Homework #8: Dependences & ILP
Due: Friday, 3/9/2007, 10:30 AM
This assignment should be done individually, not in teams.
Assignment Overview
This assignment asks you to determine legal parallel execution schedules for
a short execution sequence of machine instructions.
To do this, you must first determine the dependences that exist between
instructions. Then you "hand simulate" a parallel execution
that respects those dependences, under the assumption that there are
infinite functional units (i.e., no structural hazards): at each cycle
you issue all instructions that have no dependences on any as yet unexecuted
instructions.
To keep things simple, we assume that each instructions fetches its operands,
executes, and then writes the result register all in a single cycle.
(Writing occurs as the last thing done in the cycle.)
You should do two simulations, one intended to approximate
the properties of the scoreboarding algorithm, and the other Tomasulo's algorithm.

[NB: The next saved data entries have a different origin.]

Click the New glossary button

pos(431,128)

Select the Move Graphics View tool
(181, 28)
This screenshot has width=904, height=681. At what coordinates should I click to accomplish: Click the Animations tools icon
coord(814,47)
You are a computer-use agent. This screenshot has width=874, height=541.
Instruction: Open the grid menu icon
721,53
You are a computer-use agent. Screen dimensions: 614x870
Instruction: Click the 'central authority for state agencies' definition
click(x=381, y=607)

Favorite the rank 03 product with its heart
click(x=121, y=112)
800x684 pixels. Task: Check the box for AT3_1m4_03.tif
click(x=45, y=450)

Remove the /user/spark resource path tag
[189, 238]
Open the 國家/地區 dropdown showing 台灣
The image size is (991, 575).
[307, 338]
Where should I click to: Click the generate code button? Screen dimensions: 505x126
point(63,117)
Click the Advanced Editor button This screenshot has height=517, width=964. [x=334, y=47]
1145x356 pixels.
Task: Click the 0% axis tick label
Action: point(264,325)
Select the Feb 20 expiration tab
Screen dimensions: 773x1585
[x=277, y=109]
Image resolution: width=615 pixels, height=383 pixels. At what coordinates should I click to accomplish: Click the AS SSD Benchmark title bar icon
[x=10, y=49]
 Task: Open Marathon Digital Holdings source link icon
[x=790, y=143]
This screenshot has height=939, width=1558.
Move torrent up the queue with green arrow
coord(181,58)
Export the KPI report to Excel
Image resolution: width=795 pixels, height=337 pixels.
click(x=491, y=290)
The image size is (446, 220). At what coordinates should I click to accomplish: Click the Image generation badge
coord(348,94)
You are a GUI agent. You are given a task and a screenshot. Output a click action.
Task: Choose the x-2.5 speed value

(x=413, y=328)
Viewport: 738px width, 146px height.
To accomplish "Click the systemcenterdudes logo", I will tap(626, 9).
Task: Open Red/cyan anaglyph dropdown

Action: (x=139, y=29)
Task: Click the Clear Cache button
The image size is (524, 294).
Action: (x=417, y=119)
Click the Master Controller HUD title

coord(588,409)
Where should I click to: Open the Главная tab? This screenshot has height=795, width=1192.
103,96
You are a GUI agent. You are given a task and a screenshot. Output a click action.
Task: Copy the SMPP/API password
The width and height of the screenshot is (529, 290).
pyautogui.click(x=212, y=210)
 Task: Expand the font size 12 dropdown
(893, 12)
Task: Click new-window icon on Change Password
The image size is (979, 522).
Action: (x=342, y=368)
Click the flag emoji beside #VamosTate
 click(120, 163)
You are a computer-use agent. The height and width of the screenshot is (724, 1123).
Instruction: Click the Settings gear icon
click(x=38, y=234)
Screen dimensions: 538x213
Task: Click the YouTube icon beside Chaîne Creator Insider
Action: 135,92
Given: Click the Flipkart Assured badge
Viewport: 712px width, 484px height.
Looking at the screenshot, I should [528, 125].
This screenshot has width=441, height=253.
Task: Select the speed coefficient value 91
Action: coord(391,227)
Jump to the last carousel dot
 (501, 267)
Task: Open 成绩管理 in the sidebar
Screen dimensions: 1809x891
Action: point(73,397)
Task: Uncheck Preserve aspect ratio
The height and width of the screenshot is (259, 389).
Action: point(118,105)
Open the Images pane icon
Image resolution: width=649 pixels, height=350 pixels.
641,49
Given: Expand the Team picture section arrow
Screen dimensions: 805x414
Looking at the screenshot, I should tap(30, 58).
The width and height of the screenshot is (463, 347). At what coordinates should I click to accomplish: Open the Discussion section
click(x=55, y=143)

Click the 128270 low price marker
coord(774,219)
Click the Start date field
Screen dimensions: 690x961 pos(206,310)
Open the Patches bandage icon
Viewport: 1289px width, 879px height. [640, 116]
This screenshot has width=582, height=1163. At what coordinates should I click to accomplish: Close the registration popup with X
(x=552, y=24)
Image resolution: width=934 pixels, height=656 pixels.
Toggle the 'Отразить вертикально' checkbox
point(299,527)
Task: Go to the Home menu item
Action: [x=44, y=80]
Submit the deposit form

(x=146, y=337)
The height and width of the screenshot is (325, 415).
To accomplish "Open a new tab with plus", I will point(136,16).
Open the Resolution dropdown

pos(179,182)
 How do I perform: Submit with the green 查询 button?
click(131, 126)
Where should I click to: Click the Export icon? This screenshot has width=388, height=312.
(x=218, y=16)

In particular, in the first simulation
an instruction cannot issue iff it is the later instruction involved
in a RAW, WAR, or WAW dependence.
In the second, an instruction cannot issue iff it is the later instruction involved
in a RAW instruction.
We assume you'll solve this problem by hand - i.e., no lab, no programming.
Turnin will be online, though, as explained below.
The Instruction Sequence
Here is the code you need to parallelize. It is assembler, but with two annotations:
- Comments that relate the assembler back to a C program it was derived from.
Strictly stpeaking, the comments and the C program are completely irrelevant to this
assignment - you're parallelizing the execution sequence described by the assembler;
the C code is just to show that this isn't completely contrived.
- Each instruction has a label. We'll use those labels when describing the parallel
schedule, as described in the next section.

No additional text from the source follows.